Ничего нового под солнцем – экклезиасты наших дней выражают философию конца истории, которая сводится к житейской догадке о том, что люди не меняются. «Барак жил своей жизнью, в нем молились, пели, ставили спектакли, по утрам делали гимнастику, ели лук и чеснок, чтобы не заболеть цингой, обсуждали, что происходит в России, <…> скучали, добывали вино и устраивали посиделки, много говорили про женщин, <…>. Днем в бараке смеялись, а ночью плакали во сне и скрежетали зубами; все было здесь перемешано – и русский Бог, и русский черт, и русская воля, и русская покорность, бунт и кротость, и невозможно было провести ту черту в сердце человека, которая отделяла бы доброе от злого» – эта цитата, за исключением кое-каких выпущенных исторических примет, кажется взятой из «Обители» Прилепина[14], но принадлежит Варламову. Барачная человечность, заранее всё допускающая и ничему не удивленная, – очень постисторичное чувство готовности к тому, что каждый из нас вмещает все исторические возможности и в любой момент может состояться в роли палача и жертвы века, со всеми модификациями. История и сама становится обширной ролевой игрой, а художественная литература о ней – вавилонской лотереей, приглашением, оставаясь в своих кедах, побывать в чужой шкуре.
Немногие писатели, осознавшие неглубокую философскую подоплеку этой игры, отказываются от задачи вживания в историю, от попытки присвоить закрытую, чужую жизнь. Наиболее продвинутый современный роман об истории ограничивает себя рамками наличного опыта, вводит осознание скудных возможностей авторского воображения как прием. «Хоровод воды» Сергея Кузнецова, «Живые картины» Полины Барсковой – об этой невозможности вполне представить, как сказано в романе Кузнецова нашими современниками о родителях, «что случилось с ними тогда».
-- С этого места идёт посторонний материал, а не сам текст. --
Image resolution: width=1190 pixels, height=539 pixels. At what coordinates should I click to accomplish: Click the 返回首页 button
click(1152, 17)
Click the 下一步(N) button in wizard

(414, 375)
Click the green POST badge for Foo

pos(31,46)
«Пишут: «роман», а в уме держат «эпопею», а на выходе получают как раз «повесть» или близкую ей «хронику»», – забавлялся Агеев внутренним измельчением жанра. Расхождение задач исторического романа с вопросами истории, расхождение интересов автора с задачами эпоса, расползание формы и сути, расслоение крупной формы продолжается, и каждая новая большая книга, перерастающая объемом смысл, приближает переворот: рождение «связи всего» из духа момента, аккумуляции большой истории в малом жанре.
14
Ср.: в рецензии Аллы Латыниной такой взгляд на человека воспринимается как оригинальная мысль Прилепина: «Вот эту страшную черту человека – его амбивалентность, его готовность из роли жертвы перейти в роль палача, Прилепин не раз будет подчеркивать на десятках примеров» (Латынина А. Каждый человек носит на дне своем немного ада. – «Новый мир», 2014, № 6).